Foxconn: PR-Experten sollen Image korrigieren

Seit mehr als einem Jahr ist der weltgrößte Auftragshersteller von Elektronikgeräten unter Druck. Selbstmorde, der Vorwurf der Kinderarbeit sowie schlechte Arbeitsbedingungen setzen dem Konzern zu. Nun sollen Spin Doctors den Ruf richten. Die Agentur beriet unter anderem auch schon Dikatoren und Umweltsünder.

Foxconn will aus den negativen Schlagzeilen. Dem Konzern, der unter anderem für Apple das iPhone und iPad erzeugt, wird vorgeworfen zu geringe Löhne zu zahlen, Arbeiter auszubeuten und Minderjährige zu beschäftigen. In den vergangenen Jahren kam der taiwanesische Konzern zudem mehrmals in die Schlagzeilen, als Arbeiter Selbstmord in den Fabriken und den angeschlossenen Wohnblocks gegangen.
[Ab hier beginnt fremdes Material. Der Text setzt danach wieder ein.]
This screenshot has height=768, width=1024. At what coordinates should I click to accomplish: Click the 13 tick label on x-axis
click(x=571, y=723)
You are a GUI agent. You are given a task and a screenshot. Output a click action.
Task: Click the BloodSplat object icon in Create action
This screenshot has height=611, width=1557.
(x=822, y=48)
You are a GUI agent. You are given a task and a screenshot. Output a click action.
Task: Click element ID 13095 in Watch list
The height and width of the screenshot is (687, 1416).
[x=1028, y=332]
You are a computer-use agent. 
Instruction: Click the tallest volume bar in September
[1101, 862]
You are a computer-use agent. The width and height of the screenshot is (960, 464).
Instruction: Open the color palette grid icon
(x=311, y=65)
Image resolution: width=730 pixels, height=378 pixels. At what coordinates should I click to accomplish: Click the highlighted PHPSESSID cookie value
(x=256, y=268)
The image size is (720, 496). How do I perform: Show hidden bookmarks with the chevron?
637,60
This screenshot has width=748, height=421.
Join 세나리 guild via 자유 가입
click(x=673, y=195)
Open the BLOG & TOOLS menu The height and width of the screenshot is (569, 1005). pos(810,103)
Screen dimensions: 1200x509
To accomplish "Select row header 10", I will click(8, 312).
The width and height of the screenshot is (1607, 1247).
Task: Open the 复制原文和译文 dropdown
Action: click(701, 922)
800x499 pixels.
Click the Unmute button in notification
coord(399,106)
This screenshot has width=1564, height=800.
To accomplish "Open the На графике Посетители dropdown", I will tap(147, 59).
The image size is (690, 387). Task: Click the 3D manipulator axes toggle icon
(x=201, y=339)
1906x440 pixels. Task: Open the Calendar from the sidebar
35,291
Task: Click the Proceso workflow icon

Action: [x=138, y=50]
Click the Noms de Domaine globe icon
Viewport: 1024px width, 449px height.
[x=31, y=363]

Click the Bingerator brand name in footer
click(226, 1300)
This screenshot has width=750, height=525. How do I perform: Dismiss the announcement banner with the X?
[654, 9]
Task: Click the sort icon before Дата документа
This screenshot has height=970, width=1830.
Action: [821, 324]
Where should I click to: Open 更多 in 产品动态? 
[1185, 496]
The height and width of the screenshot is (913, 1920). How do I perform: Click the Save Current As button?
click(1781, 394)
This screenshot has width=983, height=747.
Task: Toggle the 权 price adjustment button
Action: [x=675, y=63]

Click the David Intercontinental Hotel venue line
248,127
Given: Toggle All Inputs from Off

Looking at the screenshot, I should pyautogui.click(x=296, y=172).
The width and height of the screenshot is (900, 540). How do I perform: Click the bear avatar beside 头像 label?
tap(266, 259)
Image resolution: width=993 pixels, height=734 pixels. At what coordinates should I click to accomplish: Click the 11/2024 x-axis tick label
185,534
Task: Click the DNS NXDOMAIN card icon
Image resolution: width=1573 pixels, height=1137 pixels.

Spin Doctors bei der Arbeit
Foxconn, das weltweit über eine Million Menschen beschäftigt, will nun den schlechten Ruf richten. Neben Maßnahmen, die Selbstmorde verhindern sollen, und Gehaltserhöhungen, wird nun auch bei der Öffentlichkeitsarbeit nachgebessert. Die Agentur Burson-Marsteller wurde beauftragt, die Misere zu beenden. Dies berichtet Techeye.net. Es handelt sich dabei um Spin Doctors, die sich auf schwierige Fälle spezialisiert haben. Zu den Kunden der Agentur gehörten etwa die argentinische Militärjunta, die militärische Gruppierung Blackwater oder der rumänische Diktator Nicolae Ceausescu.